Exercise task 1
In the passage on the Muon g-2 experiment, about how many times more massive than electrons are muons?
Exercise task 2
Reproduce the passage on the Muon g-2 experiment verbatim, starting at "The Muon g-2 experiment looks" and ending at "a fundamental level.".

Document extract
=====

The Muon g-2 experiment looks at the wobble of the muon. Muons are similar to electrons but about 200 times more massive; like electrons, muons have a quantum mechanical property called spin that can be interpreted as a tiny internal magnet. In the presence of an external magnetic field, the internal magnet will wobble — or precess — like the axis of a spinning top. 

The precession speed in a magnetic field depends on properties of the muon described by a number called the g-factor. Theoretical physicists calculate the g-factor based on the current knowledge of how the universe works at a fundamental level.

Nearly 100 years ago, the value of g was predicted to be 2. But experimental measurements soon showed g to be slightly different from 2 by a quantity known as the magnetic anomaly of the muon. The Muon g-2 experiment gets its name from this relation.

The muon magnetic anomaly encodes the effects of all Standard Model particles, and theoretical physicists can calculate these contributions to an incredible precision. But previous measurements taken at Brookhaven National Laboratory in the late 1990s and early 2000s showed a possible discrepancy with the theoretical calculation at that time.

=====

Supplied data
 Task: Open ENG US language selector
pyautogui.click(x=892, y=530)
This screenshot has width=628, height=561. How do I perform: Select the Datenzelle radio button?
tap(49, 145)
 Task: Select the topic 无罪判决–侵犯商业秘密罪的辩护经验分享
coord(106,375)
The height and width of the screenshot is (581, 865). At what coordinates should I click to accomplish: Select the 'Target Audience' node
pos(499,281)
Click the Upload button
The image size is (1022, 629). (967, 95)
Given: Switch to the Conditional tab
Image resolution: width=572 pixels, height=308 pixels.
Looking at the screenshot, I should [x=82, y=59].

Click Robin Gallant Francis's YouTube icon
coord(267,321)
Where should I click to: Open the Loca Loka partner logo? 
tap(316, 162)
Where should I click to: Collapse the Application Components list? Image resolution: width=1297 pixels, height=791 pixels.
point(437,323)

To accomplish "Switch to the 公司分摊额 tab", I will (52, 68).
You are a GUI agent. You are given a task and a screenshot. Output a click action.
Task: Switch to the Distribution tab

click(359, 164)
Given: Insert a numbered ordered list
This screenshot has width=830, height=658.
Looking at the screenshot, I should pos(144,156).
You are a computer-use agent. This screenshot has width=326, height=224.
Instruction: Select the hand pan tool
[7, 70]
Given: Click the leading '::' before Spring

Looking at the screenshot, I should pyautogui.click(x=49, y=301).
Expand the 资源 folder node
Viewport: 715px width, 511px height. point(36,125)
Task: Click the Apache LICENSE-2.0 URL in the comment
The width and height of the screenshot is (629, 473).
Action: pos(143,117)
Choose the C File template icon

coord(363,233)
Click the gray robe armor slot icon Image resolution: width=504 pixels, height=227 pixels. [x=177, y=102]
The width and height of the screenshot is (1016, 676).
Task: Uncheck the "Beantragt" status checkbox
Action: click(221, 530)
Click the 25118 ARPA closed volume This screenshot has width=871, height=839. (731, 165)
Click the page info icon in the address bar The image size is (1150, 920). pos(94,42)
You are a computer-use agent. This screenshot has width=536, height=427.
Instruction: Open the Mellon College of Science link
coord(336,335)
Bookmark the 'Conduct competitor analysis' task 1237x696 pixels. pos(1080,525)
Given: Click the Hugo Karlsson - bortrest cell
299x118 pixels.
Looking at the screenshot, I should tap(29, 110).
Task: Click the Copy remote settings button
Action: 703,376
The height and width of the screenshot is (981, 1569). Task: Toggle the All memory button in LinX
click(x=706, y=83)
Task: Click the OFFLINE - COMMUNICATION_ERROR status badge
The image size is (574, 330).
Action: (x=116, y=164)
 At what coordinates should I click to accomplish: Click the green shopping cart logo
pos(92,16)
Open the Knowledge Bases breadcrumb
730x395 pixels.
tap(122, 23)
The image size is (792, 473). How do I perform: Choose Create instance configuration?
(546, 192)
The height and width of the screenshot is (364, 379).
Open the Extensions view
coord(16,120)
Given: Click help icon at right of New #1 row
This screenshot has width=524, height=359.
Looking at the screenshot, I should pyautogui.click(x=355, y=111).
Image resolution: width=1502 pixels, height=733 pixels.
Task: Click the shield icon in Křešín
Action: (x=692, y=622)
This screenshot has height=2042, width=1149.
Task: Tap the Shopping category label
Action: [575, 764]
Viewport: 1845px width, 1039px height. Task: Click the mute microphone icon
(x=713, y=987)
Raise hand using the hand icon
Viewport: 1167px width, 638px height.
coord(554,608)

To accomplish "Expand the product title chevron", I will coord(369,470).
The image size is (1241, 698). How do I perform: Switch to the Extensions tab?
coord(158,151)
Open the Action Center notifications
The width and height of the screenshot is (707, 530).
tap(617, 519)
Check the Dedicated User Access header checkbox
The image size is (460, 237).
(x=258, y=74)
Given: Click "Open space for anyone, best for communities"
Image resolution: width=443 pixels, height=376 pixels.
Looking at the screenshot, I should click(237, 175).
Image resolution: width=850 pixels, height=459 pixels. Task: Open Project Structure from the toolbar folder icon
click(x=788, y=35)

=====

Right answer 1
About 200 times.

Right answer 2
The Muon g-2 experiment looks at the wobble of the muon. Muons are similar to electrons but about 200 times more massive; like electrons, muons have a quantum mechanical property called spin that can be interpreted as a tiny internal magnet. In the presence of an external magnetic field, the internal magnet will wobble — or precess — like the axis of a spinning top. 

The precession speed in a magnetic field depends on properties of the muon described by a number called the g-factor. Theoretical physicists calculate the g-factor based on the current knowledge of how the universe works at a fundamental level.